Canada's defensive identity takes shape in qualifying win over Greece

Andrew Wiggins led Canada with 23 points and RJ Barrett added 22 to get the 97-91 win over Greece.

VICTORIA, B.C. -- From the very outset of training camp opening, Canadian national team head coach Nick Nurse has remained steadfast in the belief that his team needs to have a defensive identity if it’s going to have any amount of success at the Olympic Qualifying Tournament.

And after seeing what transpired in Monday’s 97-91 tournament-opening victory over Greece, it’s hard to deny.

Obviously the standout offensive performances from the likes of Nickeil Alexander-Walker, R.J. Barrett and Andrew Wiggins were the big stories of Monday’s game, but they likely would have been for naught had Canada not turned things around defensively.

Canada was porous defensively, to put it lightly, during the first half of Monday’s game as they allowed a Greece team that isn’t known for its shooting prowess to go 50 per cent from the field, and 8-of-18 from three-point range.

In the first half, Greek players were routinely seen walking into the lane unimpeded where Canada’s defence would collapse, setting up easy threes or even lobs to the basket with plays coming in from the dunker spot.

That all changed in the second half, however, and a solid glimpse at how this Canadian team is going to win -- and maybe qualify for the Olympics -- was revealed.

"They came out firing man," said Wiggins of Greece’s first half. "They hit a lot of threes, they were hot. We let them get comfortable, we didn’t take them out of their comfort zone. They can shoot the basketball. They have a lot of guys who are smart so we needed to lock in defensively, so that’s what we did differently."

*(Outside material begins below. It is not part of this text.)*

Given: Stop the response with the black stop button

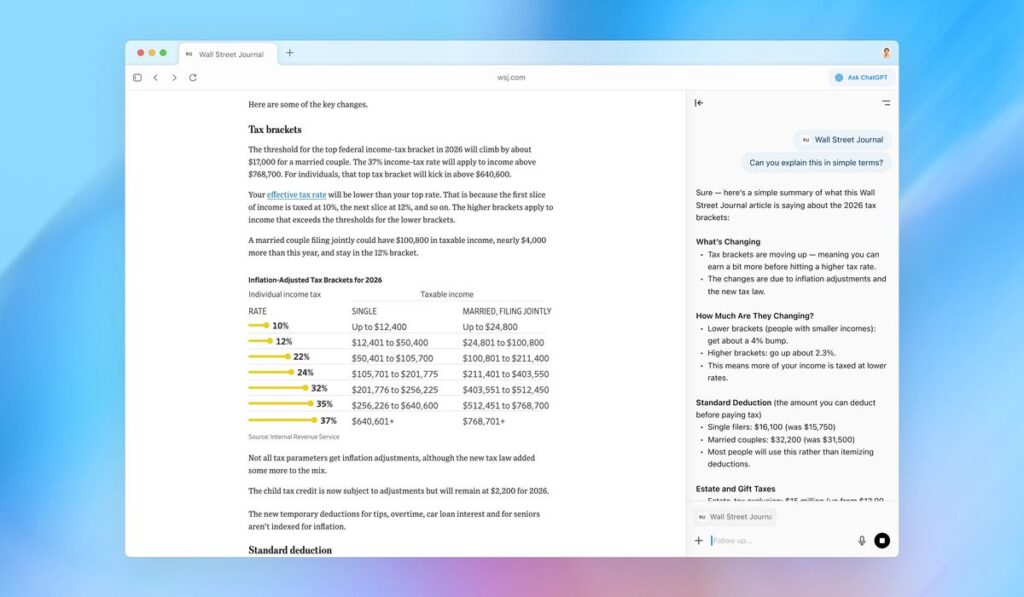Looking at the screenshot, I should tap(882, 540).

Specifically, what Wiggins means by the team got locked in defensively is Canada was more proactive in stopping Greek penetration and managed to force turnovers.

Greece only turned the ball over three times in the first half, but in the second half Canada made them cough the ball up 11 times.

This led to a lot more runouts and transitions opportunities for Canada, where they’re nigh unstoppable thanks to the overwhelming athletic advantage they had over Greece and every other team in this tournament.

This is likely what Nurse meant by defence being a key identity of this Canadian squad. It helps fuel a major part of Canada’s attack.

"R.J. goes through this every day with his team and his coach believes that you can’t be a winning team or a championship calibre team unless you have defence as the priority," said Nurse. "So we have been trying to work hard at it. Again, the guys put in an effort. It wasn’t easy. There were mistakes in schemes and matchups by all of us. The staff included, we all made mistakes but we tried to fix them as quick as we could and move on. Yeah, I think defence as a calling card for us has to be our identity for sure."

And to this point, this is why Canadian lockdown savant Luguentz Dort looks so important for this team.

In the second half against Greece, Dort was seen exclusively against Greek star Nick Calathes and almost entirely neutralized his impact thereafter.

"Dort is very strong. He’s gonna get a lot better in the game. He’s very good defensively. He had two steals," said Greece coach Rick Pitino after Monday’s game. "If you pick up the box score, you’re not gonna say ‘wow’. But if you watch the film, you’re gonna say, ‘Man, the guy can play.’"

Because Nurse can comfortably throw Dort on just about any matchup, it gives Canada an edge defensively that not many teams have and, perhaps, no other team has in this tournament.

It allows Canada to more aggressively, hunt for turnovers on the defensive end so it can get out in transition on offence, and also makes Canada more versatile defensively, too.

"I thought we were pretty good defensively in the second half," said Nurse. "So, again, being versatile on defence means you can change schemes and change matchups and execute them. We didn't, being honest, we didn't execute some of our schemes very well in the first half, but, you know, we'll show the tape tomorrow.

"We’ve come a long ways, but we’ve got a long-way-to-go kind of mentality, right? We've accomplished some things but we’ve certainly got a lot of areas to polish and correct and I think we’ve got the guys that can do it. We've got the focus and mentality and willingness to make those adjustments and hopefully those will translate to the floor."

As the old saying goes, "defence wins championships."

And if Canada can keep up its defensive identity chances are defence will also win a spot in the Tokyo Games.